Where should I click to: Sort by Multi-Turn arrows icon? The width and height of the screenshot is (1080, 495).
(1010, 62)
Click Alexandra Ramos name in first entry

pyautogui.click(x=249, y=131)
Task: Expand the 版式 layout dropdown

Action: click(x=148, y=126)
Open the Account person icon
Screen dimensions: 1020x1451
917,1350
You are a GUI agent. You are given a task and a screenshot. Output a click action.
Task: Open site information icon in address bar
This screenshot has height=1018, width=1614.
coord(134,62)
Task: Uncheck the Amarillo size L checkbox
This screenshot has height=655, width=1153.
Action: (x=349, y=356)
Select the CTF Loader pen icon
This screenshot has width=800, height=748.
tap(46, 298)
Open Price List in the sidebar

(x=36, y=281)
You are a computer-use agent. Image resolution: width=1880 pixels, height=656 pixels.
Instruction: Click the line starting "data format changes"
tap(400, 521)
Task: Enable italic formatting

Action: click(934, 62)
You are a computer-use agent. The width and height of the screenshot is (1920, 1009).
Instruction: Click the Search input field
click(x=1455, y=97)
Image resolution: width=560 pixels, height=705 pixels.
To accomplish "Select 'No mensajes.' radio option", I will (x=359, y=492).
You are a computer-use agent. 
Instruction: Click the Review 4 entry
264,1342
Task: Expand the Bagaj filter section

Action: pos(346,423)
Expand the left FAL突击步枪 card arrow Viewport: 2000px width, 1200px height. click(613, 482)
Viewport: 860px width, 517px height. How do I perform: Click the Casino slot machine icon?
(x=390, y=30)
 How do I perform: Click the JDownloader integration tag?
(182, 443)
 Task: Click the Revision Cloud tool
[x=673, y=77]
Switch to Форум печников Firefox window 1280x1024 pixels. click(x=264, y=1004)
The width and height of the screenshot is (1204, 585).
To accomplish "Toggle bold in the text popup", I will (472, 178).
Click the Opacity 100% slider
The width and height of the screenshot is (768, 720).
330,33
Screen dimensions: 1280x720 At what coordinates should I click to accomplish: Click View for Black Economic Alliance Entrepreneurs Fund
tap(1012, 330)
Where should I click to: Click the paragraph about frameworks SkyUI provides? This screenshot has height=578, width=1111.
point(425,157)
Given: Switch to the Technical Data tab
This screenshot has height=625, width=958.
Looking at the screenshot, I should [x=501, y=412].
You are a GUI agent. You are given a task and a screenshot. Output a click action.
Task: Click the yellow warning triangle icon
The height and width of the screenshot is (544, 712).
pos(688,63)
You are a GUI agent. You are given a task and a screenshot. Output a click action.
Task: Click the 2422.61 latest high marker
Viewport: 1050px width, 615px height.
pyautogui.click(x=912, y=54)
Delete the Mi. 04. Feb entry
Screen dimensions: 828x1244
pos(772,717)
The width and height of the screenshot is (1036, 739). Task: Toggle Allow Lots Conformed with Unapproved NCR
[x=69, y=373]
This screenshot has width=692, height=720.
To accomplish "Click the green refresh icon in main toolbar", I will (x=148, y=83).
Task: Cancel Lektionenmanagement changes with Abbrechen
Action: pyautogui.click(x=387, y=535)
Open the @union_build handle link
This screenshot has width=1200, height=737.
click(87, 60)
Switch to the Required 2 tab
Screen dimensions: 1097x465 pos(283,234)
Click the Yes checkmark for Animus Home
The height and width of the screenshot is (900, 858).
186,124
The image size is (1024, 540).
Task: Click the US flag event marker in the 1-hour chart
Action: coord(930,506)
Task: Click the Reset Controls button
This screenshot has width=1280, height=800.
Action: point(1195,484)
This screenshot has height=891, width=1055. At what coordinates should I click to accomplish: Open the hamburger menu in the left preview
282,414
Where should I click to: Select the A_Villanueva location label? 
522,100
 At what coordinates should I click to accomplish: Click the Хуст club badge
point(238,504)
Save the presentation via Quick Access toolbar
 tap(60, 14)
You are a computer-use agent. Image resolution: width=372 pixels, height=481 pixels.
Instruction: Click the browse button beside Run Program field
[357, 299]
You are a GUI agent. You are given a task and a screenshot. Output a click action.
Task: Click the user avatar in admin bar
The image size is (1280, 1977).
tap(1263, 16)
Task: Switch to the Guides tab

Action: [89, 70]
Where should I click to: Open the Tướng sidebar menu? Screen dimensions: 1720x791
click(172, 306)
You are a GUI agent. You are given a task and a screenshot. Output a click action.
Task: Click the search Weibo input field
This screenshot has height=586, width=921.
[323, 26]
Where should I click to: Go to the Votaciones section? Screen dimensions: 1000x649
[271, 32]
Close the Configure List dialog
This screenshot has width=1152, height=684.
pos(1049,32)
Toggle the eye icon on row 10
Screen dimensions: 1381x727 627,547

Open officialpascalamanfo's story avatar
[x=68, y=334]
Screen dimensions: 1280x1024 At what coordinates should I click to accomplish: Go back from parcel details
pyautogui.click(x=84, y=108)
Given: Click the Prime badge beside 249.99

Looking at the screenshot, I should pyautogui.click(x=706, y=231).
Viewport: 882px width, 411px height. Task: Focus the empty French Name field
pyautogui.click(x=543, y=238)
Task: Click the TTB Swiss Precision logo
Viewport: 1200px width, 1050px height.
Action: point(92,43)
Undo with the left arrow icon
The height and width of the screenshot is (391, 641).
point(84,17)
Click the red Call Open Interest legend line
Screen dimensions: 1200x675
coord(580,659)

◆ ◆ ◆

■ Task description ■
Please give back exactly the lines of this listing beginning at the line with "Task: Click the Reset Controls button" and ending with the line with "Task: Click the search Weibo input field", both included, and nothing else.

■ Task output ■
Task: Click the Reset Controls button
This screenshot has width=1280, height=800.
Action: point(1195,484)
This screenshot has height=891, width=1055. At what coordinates should I click to accomplish: Open the hamburger menu in the left preview
282,414
Where should I click to: Select the A_Villanueva location label? 
522,100
 At what coordinates should I click to accomplish: Click the Хуст club badge
point(238,504)
Save the presentation via Quick Access toolbar
 tap(60, 14)
You are a computer-use agent. Image resolution: width=372 pixels, height=481 pixels.
Instruction: Click the browse button beside Run Program field
[357, 299]
You are a GUI agent. You are given a task and a screenshot. Output a click action.
Task: Click the user avatar in admin bar
The image size is (1280, 1977).
tap(1263, 16)
Task: Switch to the Guides tab

Action: [89, 70]
Where should I click to: Open the Tướng sidebar menu? Screen dimensions: 1720x791
click(172, 306)
You are a GUI agent. You are given a task and a screenshot. Output a click action.
Task: Click the search Weibo input field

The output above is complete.